Background: Infants born to individuals with opioid use disorder (OUD) often face greater scrutiny from child protective services (CPS), particularly in states like Wisconsin that mandate reporting for prenatal substance exposure. While consistent medication for opioid use disorder (MOUD) is recommended to stabilize the prenatal environment, such mandatory reporting policies may discourage seeking treatment.
Methods: This research used Wisconsin's linked administrative data to estimate associations between prenatal OUD diagnosis and CPS involvement, focusing on variation therein by MOUD treatment consistency.

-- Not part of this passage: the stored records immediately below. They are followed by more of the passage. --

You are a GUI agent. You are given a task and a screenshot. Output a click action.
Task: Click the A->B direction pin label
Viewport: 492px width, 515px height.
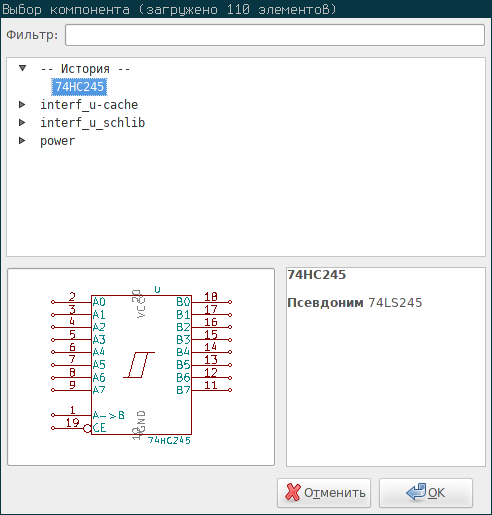click(x=109, y=415)
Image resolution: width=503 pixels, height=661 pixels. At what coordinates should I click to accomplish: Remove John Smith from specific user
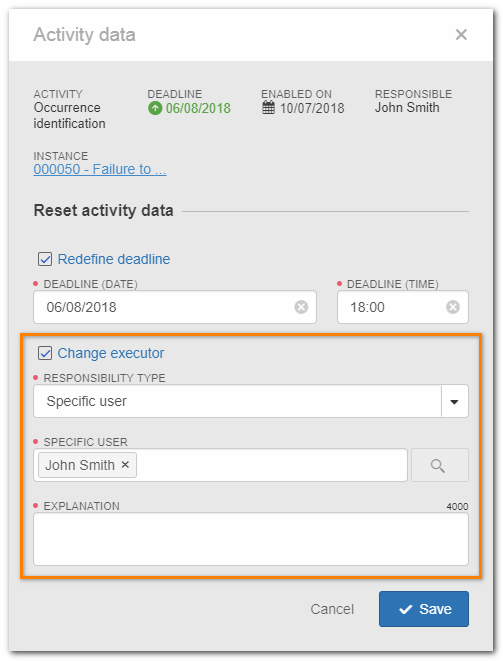(125, 465)

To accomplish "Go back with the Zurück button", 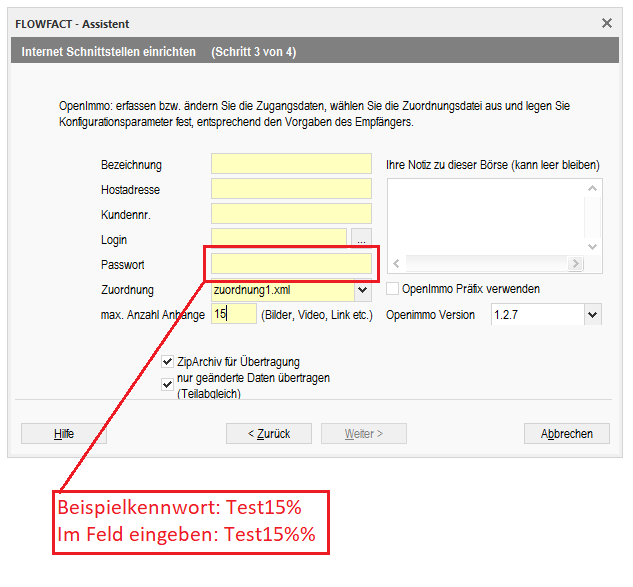I will point(270,434).
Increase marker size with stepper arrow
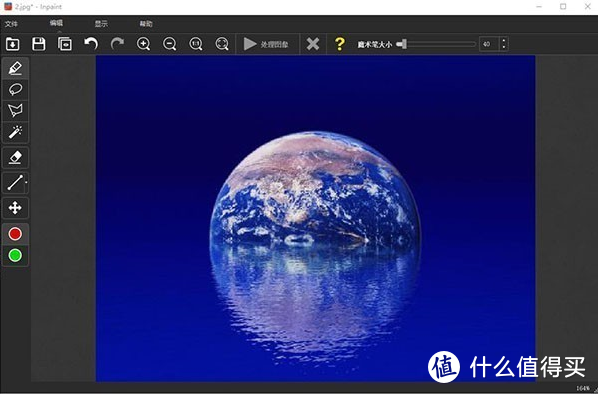The width and height of the screenshot is (598, 394). click(x=504, y=40)
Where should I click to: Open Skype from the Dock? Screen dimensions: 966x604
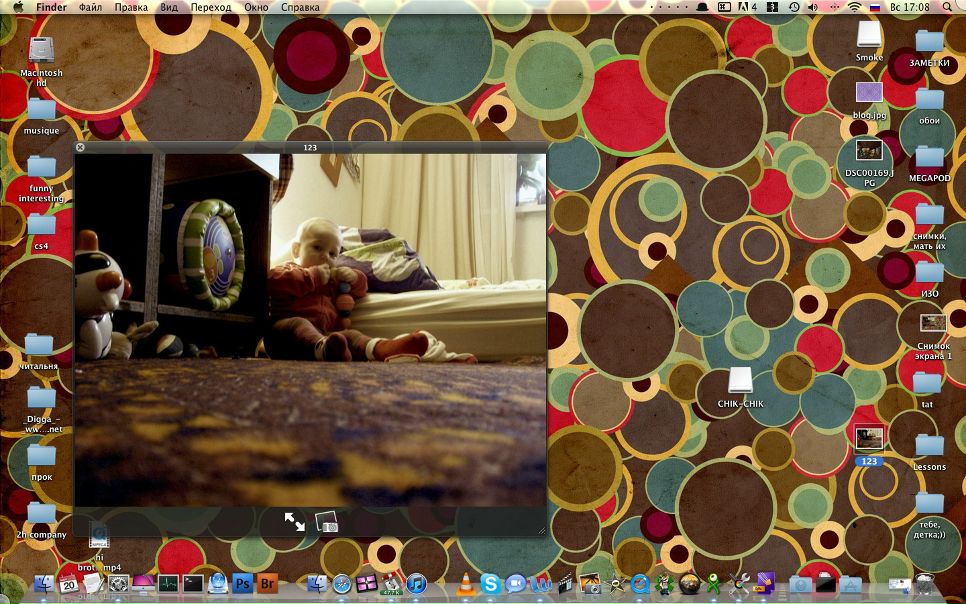pyautogui.click(x=490, y=584)
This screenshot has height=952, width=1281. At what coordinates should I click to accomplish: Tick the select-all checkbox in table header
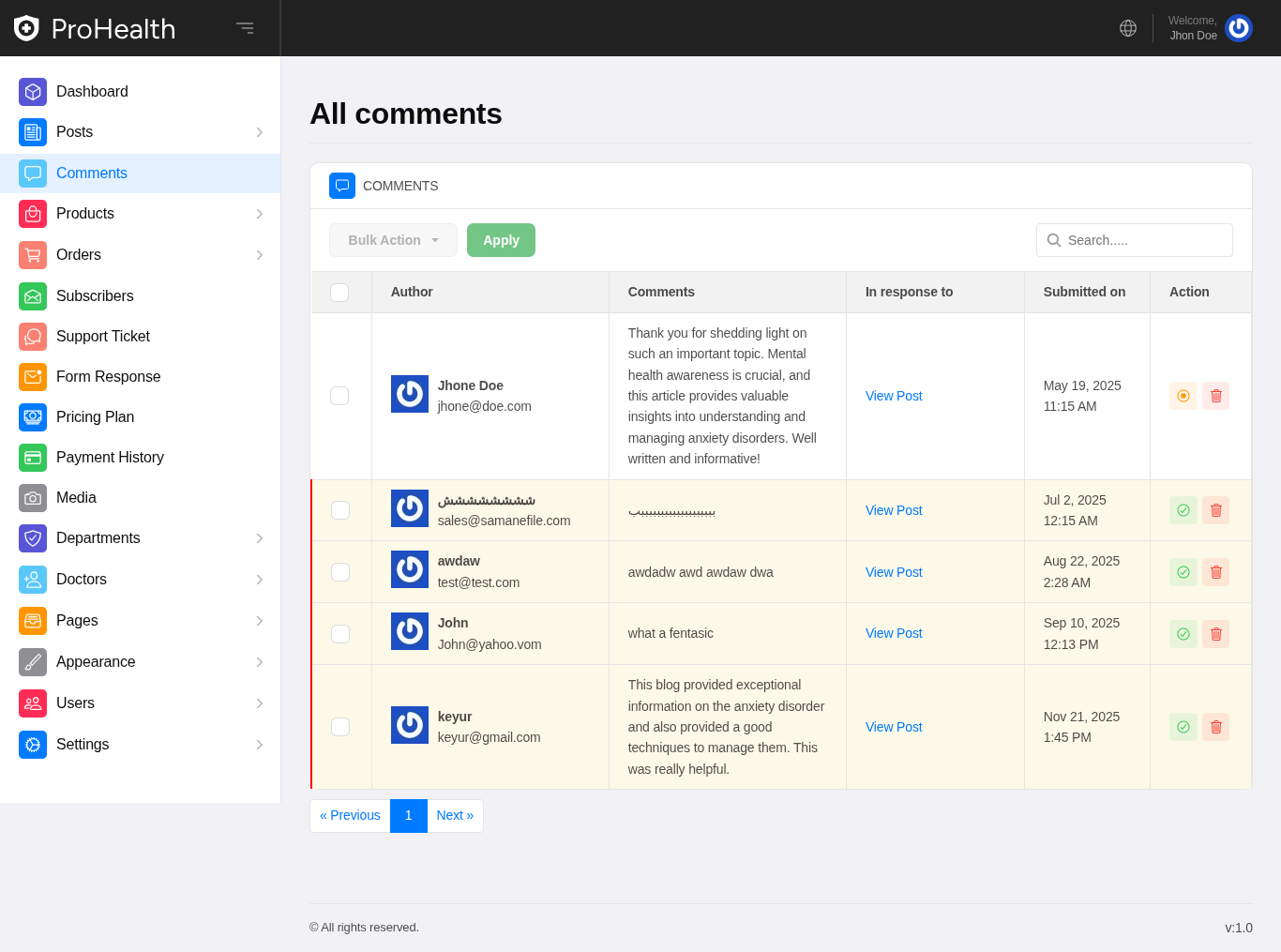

Results: Of the 258,828 Medicaid-covered singleton births from 2010 to 2019, 6091 (2.4 %) were to individuals with OUD. Among these, 2349 (38.6 %) received high consistency treatment (defined as receiving MOUD for 5 or more consecutive months before the birth), 701 (11.5 %) had moderate consistency treatment (2-4 consecutive months), 660 (10.8 %) underwent intermittent treatment (<2 consecutive months), and 2381 (39.1 %) were untreated. Logistic regressions show that OUD diagnosis was associated with elevated risk of CPS referrals and removals within 30 days post-birth. The presence of other co-occurring substance use and mental health disorders was associated with additional increases in these risks. Though individuals receiving MOUD treatment had higher referral risk compared to untreated, those who received moderately and highly consistent treatment faced lower removal risk relative to those with intermittent treatment. Notably, the high consistency treatment group exhibited the lowest referral and removal rates across all treatment groups.
Conclusion: These findings underscore the need to promote high consistency MOUD treatment among pregnant individuals with OUD by clarifying its benefits and mitigating concerns regarding CPS involvement.